### TASK BRIEF:
Reproduce the lines of the material below word for word, starting at the line that contains "Courier Białystok (374, 2349)" and ending after the line that contains "[Toggle navigation] (352, 97)". Leave the pictures out of your answer.

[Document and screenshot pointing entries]

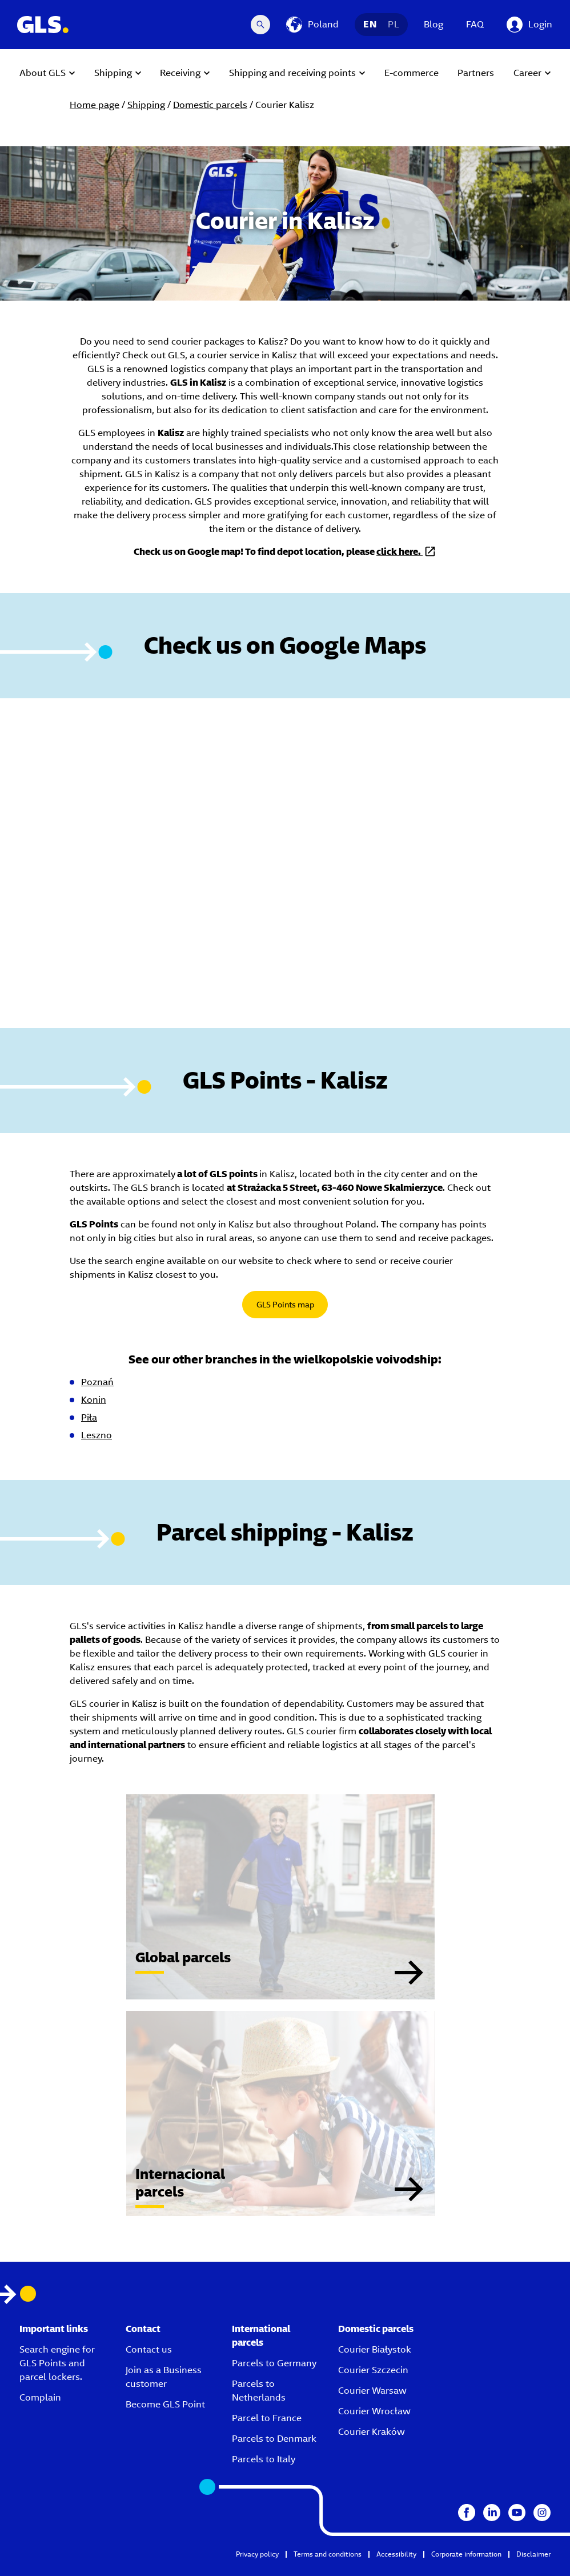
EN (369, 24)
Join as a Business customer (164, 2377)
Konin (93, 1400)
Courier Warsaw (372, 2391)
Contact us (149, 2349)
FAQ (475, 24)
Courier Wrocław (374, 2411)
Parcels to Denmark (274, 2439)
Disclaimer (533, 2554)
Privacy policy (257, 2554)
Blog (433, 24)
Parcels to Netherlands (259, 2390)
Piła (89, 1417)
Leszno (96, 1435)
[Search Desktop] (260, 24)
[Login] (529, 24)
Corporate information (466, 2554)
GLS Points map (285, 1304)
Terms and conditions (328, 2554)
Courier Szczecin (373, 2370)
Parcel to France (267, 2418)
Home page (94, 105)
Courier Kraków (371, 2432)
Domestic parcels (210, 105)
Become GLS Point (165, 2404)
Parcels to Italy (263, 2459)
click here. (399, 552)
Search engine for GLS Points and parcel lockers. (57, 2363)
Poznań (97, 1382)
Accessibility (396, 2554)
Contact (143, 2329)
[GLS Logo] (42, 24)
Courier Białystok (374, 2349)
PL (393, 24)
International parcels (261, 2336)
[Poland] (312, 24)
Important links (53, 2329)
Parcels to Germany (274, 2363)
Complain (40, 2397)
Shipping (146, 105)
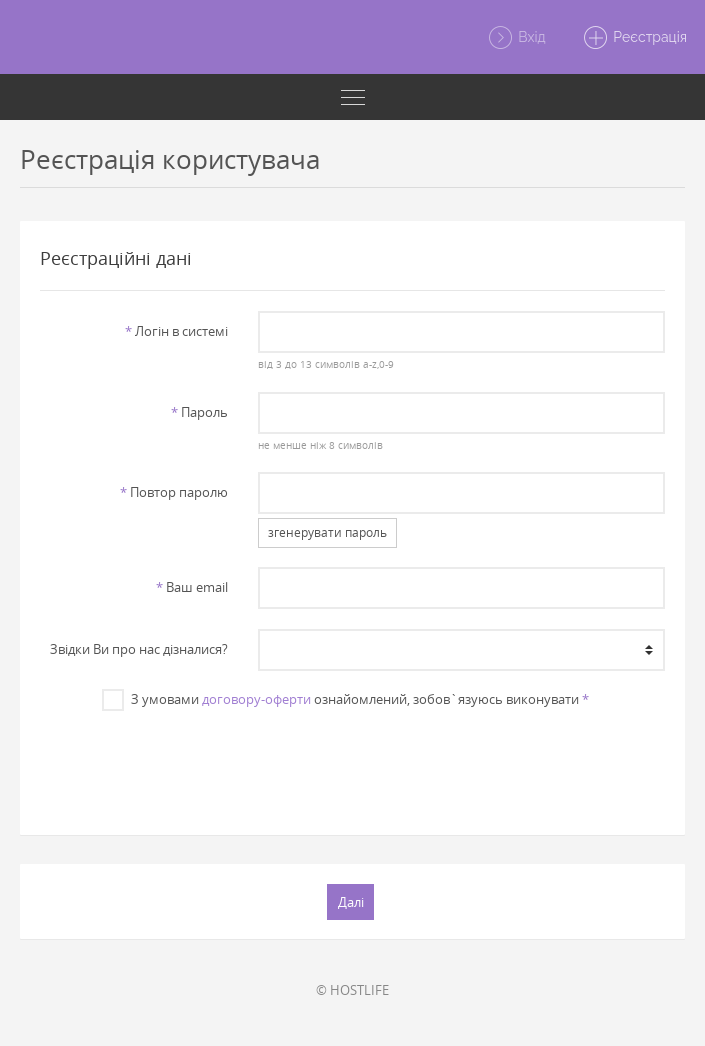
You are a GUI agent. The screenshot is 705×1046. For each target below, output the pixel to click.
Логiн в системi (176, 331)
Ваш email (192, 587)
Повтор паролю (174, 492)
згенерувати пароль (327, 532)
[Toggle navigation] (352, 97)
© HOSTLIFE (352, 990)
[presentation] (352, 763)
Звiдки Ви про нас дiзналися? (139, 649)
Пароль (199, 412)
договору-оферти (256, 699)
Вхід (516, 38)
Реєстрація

### SOLVED EXERCISE:
Courier Białystok (374, 2349)
PL (393, 24)
International parcels (261, 2336)
[Poland] (312, 24)
Important links (53, 2329)
Parcels to Germany (274, 2363)
Complain (40, 2397)
Shipping (146, 105)
You are a GUI agent. The screenshot is 705×1046. For each target below, output the pixel to click.
Логiн в системi (176, 331)
Ваш email (192, 587)
Повтор паролю (174, 492)
згенерувати пароль (327, 532)
[Toggle navigation] (352, 97)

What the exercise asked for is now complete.